PROBLEM: Pick out and copy each line of the data that contains the word "button".

Records excerpted from a collection:
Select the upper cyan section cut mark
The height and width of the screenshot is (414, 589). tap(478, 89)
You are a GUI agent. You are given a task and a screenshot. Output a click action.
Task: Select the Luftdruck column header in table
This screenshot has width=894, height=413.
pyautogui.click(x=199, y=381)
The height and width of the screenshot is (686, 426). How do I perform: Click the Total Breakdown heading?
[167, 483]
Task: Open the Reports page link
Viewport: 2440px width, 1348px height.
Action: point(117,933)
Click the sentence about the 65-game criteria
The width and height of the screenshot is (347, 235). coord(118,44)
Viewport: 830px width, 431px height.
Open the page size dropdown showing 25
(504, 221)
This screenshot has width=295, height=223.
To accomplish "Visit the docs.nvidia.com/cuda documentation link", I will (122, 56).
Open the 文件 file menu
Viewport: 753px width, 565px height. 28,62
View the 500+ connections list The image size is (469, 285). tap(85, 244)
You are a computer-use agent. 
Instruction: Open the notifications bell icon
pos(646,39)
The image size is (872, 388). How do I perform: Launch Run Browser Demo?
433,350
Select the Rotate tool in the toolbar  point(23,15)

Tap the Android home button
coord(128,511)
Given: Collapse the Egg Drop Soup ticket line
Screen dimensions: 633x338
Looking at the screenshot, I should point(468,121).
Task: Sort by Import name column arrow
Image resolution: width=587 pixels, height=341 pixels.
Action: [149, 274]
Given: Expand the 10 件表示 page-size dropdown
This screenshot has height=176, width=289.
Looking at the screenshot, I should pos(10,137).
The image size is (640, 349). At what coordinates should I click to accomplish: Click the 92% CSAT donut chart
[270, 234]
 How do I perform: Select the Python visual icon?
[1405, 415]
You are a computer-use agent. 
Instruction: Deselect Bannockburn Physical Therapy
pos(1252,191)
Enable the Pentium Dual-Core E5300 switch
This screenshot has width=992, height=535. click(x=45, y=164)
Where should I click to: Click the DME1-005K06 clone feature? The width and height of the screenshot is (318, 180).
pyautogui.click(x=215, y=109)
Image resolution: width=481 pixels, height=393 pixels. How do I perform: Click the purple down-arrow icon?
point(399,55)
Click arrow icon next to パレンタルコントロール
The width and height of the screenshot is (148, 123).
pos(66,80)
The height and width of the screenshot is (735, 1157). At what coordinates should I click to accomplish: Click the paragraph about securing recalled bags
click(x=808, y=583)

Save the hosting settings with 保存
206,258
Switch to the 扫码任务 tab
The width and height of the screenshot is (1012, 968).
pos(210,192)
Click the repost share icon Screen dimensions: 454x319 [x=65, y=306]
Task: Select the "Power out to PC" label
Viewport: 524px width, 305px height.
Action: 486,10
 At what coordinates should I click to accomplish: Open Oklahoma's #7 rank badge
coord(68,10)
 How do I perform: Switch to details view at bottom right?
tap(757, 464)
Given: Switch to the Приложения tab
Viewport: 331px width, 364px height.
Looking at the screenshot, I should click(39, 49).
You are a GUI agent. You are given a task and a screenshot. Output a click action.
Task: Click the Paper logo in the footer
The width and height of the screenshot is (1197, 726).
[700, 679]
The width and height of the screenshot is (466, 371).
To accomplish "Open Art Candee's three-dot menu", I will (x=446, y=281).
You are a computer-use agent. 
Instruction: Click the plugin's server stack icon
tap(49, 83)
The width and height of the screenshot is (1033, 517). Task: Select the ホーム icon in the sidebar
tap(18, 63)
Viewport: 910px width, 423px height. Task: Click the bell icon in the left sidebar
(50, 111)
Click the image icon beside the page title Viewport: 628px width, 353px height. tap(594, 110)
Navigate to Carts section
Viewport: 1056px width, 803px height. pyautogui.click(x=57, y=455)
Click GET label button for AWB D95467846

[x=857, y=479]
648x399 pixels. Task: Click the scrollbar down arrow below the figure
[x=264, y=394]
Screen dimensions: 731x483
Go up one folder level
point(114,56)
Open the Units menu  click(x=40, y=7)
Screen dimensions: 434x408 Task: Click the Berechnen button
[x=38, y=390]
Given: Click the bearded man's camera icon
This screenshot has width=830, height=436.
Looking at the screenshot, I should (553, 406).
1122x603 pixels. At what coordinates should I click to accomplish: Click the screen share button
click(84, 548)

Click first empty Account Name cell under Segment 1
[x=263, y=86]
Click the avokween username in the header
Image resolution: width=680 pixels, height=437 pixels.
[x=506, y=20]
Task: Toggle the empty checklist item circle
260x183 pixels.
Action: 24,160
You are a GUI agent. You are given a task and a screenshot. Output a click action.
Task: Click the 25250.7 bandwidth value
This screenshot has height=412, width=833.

SOLUTION TO THIS EXERCISE:
Tap the Android home button
Click GET label button for AWB D95467846
Screen dimensions: 434x408 Task: Click the Berechnen button
1122x603 pixels. At what coordinates should I click to accomplish: Click the screen share button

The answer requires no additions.